Abstract

Hidradenitis suppurativa (HS) is a painful chronic skin disease characterized by abscesses, nodules, and tunnels in the skin. Adalimumab, a monoclonal antibody against tumor necrosis factor‐α, is approved for the treatment of HS in Europe, the USA, and Japan. This multicenter, open‐label, post‐marketing, observational study (ClinicalTrials.gov: NCT03894956) evaluated the safety and effectiveness of adalimumab in routine clinical practice in Japan (March 2019–May 2021). Patients with HS were treated with s.c. doses of adalimumab according to the dosage described in the package insert. The primary end‐point was safety (data cut‐off, December 2020). Secondary end‐points assessed effectiveness, including HS Clinical Response (HiSCR), skin pain, Dermatology Life Quality Index (DLQI), and C‐reactive protein (CRP). Here, we report 12‐week interim effectiveness results.
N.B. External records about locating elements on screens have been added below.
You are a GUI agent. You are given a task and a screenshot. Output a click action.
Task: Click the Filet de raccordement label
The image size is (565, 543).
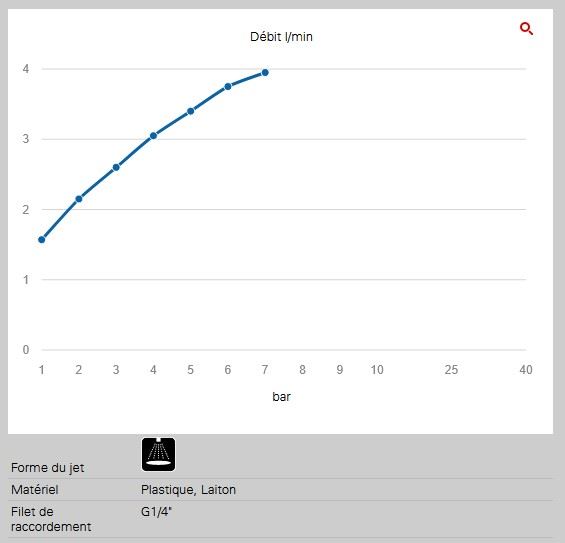(51, 519)
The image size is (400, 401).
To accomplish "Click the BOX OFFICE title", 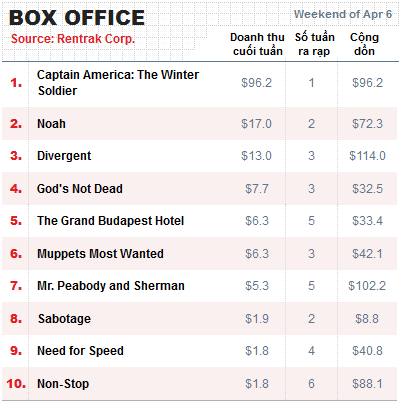I will click(x=77, y=18).
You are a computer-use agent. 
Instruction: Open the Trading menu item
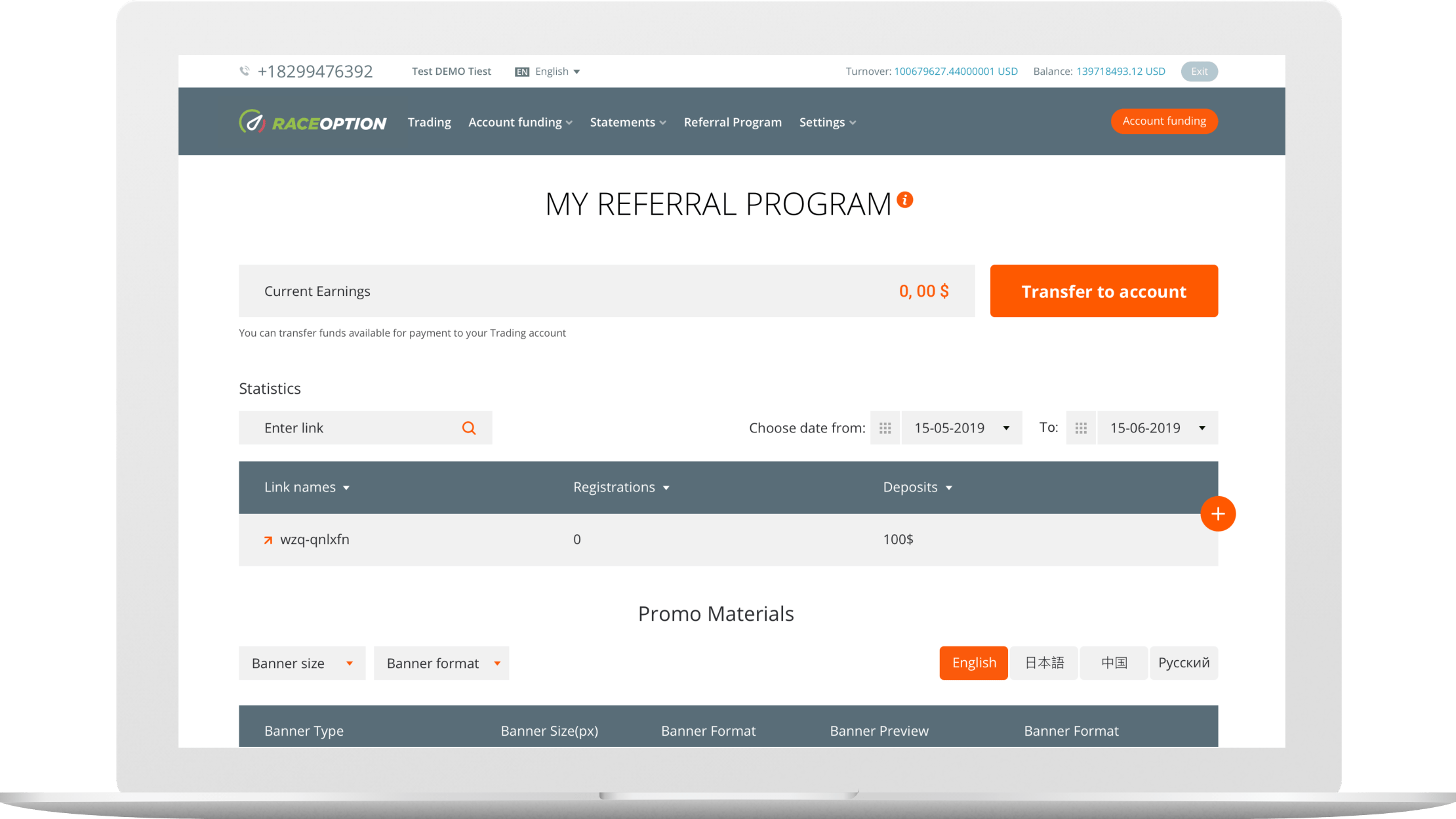click(x=429, y=122)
A total of 84 eligible patients from 65 sites were enrolled; 83 patients were included in this analysis. Mean age was 42.0 years, mean body mass index was 26.9 kg/m2, 78.3% of patients were male, 61.4% had Hurley stage III disease, 39.8% had a disease duration ≥10 years, and 7.2% had a family history of HS. The most common affected sites were the axilla (60.2%), buttocks (59.0%), and the inguinal and femoral regions (47.0%). Mean abscess and inflammatory nodule count was 13.0 (standard deviation, 12.0). Among patients with a comorbidity (57.8%), the most common were diabetes mellitus, hypertension, and chronic kidney disease. No patient reported a serious infection or any safety event of special interest. One patient died from a serious adverse event of cardiac failure unrelated to adalimumab. At week 12, 57.4% of patients achieved HiSCR, and significant reductions from baseline in skin pain, DLQI (both p < 0.0001), and CRP (p = 0.0029) were observed. These results support the administration of adalimumab as a well‐tolerated and effective treatment for Japanese patients with HS in real‐world clinical practice.